§ **TASK REQUIREMENTS**: Copy word for word the portion of the passage on multilayer interconnects that runs from "An exemplary spiral" up to and including "inexpensive disposable transducers.".

--- Start PASSAGE GIVEN ---

Multilayer interconnects are defined as including interconnects
made in the manner of IC or integrated circuit interconnects or
interconnects found on hybrid circuit substrates. More
particularly, the transducer embodiments disclosed herein
incorporate at least two of the following known items or two
instances of one of the known items:
(1) Thin-film interconnect layer such as those deposited by PVD,
CVD, LPCVD, electroplating, electroless plating, screen-printing,
pattern-forming dispensing techniques or damascene-type CMP or
chemical-mechanical-polishing techniques,
(2) Diffused interconnect layer or ion-implanted interconnects,
(3) Silicide metal-based interconnect layer,
(4) Vias or contact through-hole layer as formed by wet-etching,
dry plasma etching, laser drilling, chemical photodevelopment of a
photosensitive polymer dielectric or screen-printing,
(5) Interlayer insulating dielectric layer such as thin-film PECVD
glasses, SOGs and spin-on polyimide, and
(6) Overcoat layer such as hermetic oxynitride or nitride
protective and insulating layers used in combination with one or
more of (1-5).
It is to be emphasized that the interconnects and vias may be
either (or both) surface features (limited to the surface films as
in a typical IC) or bulk features such as through-the-wafer vias
and interconnects found in micromachined silicon pressure sensors
sold by the millions.
By eliminating conventional fabrication processes and using
micromachined processes and materials, the inventors of the present
invention even more importantly realized that the difficult
interconnection routing problem inherent to spiral arrays can be
solved in addition to getting rid of the above impedance mismatch
problems. Micromachining technologies are utilized for the
fabrication of acoustic elements and related IC multilayer
interconnection technologies to also solve the interconnection
routing problem among those elements and their supporting
electronics. Specific arrangements of such multilayer interconnects
are described in support of micromachined spiral arrays and sparse
spiral arrays.
The batch fabrication techniques and constructions described herein
eliminate the exceedingly difficult and expensive challenge of
trying to use unsuitable conventional technologies to bring spiral
arrays to product fruition.
An exemplary spiral sparse array comprises a silicon substrate or
wafer further comprising a spiral array, or substantially spiral
arrays, of capacitive micromachined ultrasonic transducer elements
(CMUTs). The capacitive micromachined ultrasonic transducer
elements may specifically be disposed in the shape of an
exponential spiral, for example. The capacitive micromachined
ultrasonic transducer elements (vibratable membranes typically) may
be inexpensively batch-manufactured using the well-established
silicon micromachining manufacturing technologies whose typical
steps are outlined in the above items (A)-(C) widely known to the
art; for example in the current micromachined accelerometer markets
and pressure-sensor markets. Batch fabrication of micromachined
arrays will all for inexpensive disposable transducers.
Further, multilayer interconnection technologies described in items
(1)-(6) above are utilized to enable solving of the spiral array
interconnect problem by incorporating sufficient interconnect
layers to allow interconnect routing within the areal outline of
the array itself. Such interconnection technologies are widely
known in the IC art and hybrid circuit art.

--- End PASSAGE GIVEN ---
--- Start SOURCE MATERIAL ---

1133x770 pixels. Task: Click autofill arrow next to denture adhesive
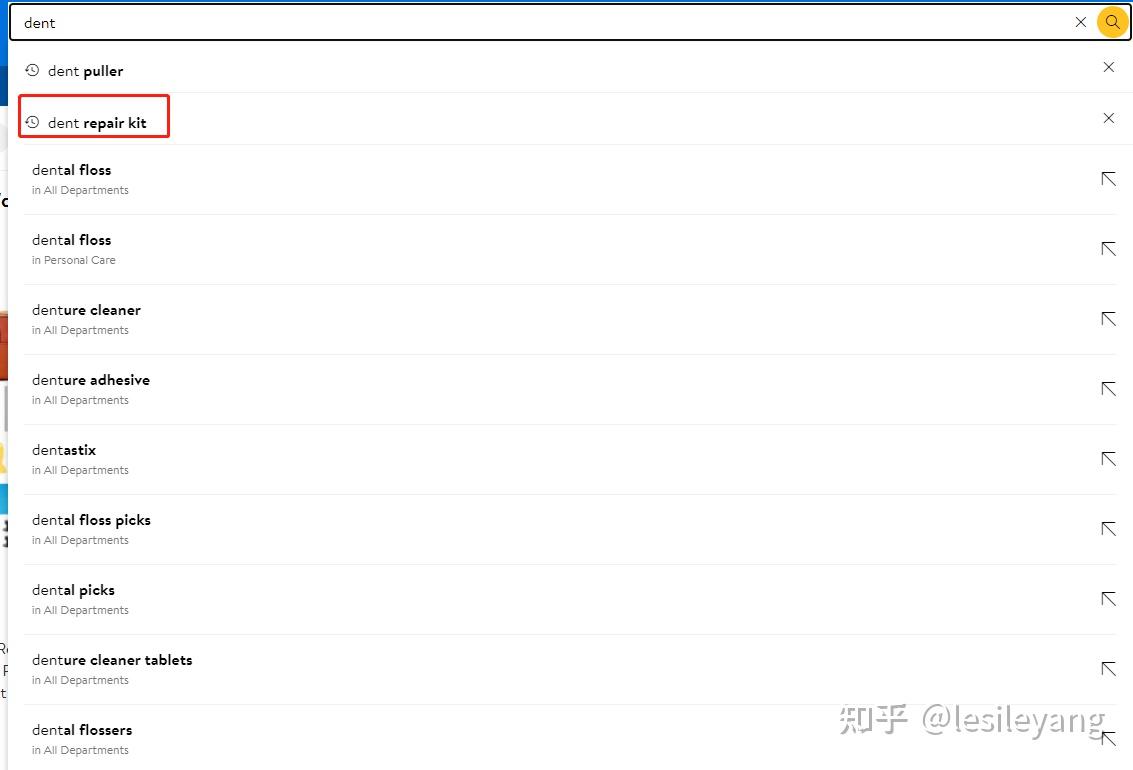(1108, 389)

--- End SOURCE MATERIAL ---

§ **FULL SOLUTION**:
An exemplary spiral sparse array comprises a silicon substrate or
wafer further comprising a spiral array, or substantially spiral
arrays, of capacitive micromachined ultrasonic transducer elements
(CMUTs). The capacitive micromachined ultrasonic transducer
elements may specifically be disposed in the shape of an
exponential spiral, for example. The capacitive micromachined
ultrasonic transducer elements (vibratable membranes typically) may
be inexpensively batch-manufactured using the well-established
silicon micromachining manufacturing technologies whose typical
steps are outlined in the above items (A)-(C) widely known to the
art; for example in the current micromachined accelerometer markets
and pressure-sensor markets. Batch fabrication of micromachined
arrays will all for inexpensive disposable transducers.